"""
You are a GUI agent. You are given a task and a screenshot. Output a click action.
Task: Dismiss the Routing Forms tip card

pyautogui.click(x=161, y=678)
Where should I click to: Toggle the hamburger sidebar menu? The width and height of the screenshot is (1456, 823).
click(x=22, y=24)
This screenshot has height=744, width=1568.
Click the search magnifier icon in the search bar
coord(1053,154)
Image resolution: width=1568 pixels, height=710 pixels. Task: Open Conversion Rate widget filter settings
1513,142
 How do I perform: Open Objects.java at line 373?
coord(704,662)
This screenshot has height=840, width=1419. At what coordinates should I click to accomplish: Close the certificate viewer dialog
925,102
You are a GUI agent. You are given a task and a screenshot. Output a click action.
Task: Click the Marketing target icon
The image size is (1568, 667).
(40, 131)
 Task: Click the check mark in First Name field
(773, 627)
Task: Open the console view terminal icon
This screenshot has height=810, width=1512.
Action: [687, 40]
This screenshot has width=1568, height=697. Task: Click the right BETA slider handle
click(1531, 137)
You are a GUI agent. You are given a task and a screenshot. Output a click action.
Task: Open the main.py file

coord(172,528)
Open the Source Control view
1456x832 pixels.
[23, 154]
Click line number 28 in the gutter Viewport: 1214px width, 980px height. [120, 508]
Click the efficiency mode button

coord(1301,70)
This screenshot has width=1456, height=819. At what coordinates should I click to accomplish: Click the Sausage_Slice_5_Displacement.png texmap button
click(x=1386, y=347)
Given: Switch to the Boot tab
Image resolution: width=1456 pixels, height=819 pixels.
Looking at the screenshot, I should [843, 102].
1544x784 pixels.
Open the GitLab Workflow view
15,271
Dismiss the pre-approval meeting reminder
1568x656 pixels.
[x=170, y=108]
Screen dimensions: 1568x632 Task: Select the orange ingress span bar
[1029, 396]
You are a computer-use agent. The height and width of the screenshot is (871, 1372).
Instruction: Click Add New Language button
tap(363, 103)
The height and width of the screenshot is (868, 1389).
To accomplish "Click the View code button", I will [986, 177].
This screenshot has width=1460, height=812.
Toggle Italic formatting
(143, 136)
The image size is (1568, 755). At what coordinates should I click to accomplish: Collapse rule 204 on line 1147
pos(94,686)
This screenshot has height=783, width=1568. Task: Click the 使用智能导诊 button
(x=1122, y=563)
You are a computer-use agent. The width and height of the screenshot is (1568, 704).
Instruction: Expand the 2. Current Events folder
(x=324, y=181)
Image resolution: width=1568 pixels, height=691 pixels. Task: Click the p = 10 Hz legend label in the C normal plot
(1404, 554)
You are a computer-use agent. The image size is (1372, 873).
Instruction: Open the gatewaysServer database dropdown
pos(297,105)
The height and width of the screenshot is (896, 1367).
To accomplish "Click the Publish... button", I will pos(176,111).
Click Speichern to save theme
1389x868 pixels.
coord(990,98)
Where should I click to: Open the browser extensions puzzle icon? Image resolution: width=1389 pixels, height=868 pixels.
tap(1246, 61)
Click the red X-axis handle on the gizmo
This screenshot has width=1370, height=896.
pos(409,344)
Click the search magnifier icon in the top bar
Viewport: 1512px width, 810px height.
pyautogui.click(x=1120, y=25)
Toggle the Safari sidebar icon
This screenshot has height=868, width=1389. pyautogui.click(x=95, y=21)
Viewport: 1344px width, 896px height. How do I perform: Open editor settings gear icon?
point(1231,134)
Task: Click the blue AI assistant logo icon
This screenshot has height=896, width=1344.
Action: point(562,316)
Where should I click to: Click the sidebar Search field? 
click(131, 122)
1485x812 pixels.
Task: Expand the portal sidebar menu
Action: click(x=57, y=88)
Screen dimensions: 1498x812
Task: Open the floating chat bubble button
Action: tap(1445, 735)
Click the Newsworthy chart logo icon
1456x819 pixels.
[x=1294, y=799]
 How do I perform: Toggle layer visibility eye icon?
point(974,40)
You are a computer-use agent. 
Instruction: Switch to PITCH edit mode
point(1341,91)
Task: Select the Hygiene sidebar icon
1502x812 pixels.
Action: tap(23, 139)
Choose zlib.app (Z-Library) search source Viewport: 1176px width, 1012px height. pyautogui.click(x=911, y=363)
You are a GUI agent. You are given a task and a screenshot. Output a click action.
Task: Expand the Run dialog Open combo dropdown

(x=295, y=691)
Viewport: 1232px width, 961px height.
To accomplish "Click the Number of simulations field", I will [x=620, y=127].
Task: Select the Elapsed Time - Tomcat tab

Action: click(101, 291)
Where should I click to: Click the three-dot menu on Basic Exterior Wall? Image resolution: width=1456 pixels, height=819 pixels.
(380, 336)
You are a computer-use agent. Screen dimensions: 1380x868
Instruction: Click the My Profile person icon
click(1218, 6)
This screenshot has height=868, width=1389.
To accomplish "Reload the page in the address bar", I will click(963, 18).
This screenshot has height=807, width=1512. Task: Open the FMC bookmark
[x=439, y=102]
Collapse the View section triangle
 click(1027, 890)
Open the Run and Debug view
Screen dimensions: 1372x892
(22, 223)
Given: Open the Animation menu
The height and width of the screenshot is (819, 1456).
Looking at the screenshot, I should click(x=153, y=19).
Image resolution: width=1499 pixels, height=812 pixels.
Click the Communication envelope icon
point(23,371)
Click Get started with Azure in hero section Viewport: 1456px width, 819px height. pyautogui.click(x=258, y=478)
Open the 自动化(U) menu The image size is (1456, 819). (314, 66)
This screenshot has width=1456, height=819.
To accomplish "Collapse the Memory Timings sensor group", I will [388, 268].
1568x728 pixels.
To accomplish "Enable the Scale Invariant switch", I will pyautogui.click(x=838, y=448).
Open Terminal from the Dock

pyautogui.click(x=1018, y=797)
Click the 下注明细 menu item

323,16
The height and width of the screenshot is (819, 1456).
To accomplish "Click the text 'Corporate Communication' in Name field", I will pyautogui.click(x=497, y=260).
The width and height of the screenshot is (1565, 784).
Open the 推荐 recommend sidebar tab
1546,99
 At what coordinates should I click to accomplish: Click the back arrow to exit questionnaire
"""
WHAT YOU HAVE TO DO: Using the listing above, gather each line that holds the string "computer" and copy it.

RESPONSE TO THIS EXERCISE:
You are a computer-use agent. The height and width of the screenshot is (871, 1372).
You are a computer-use agent. The width and height of the screenshot is (1568, 704).
You are a computer-use agent. The image size is (1372, 873).
You are a computer-use agent. 
You are a computer-use agent. Screen dimensions: 1380x868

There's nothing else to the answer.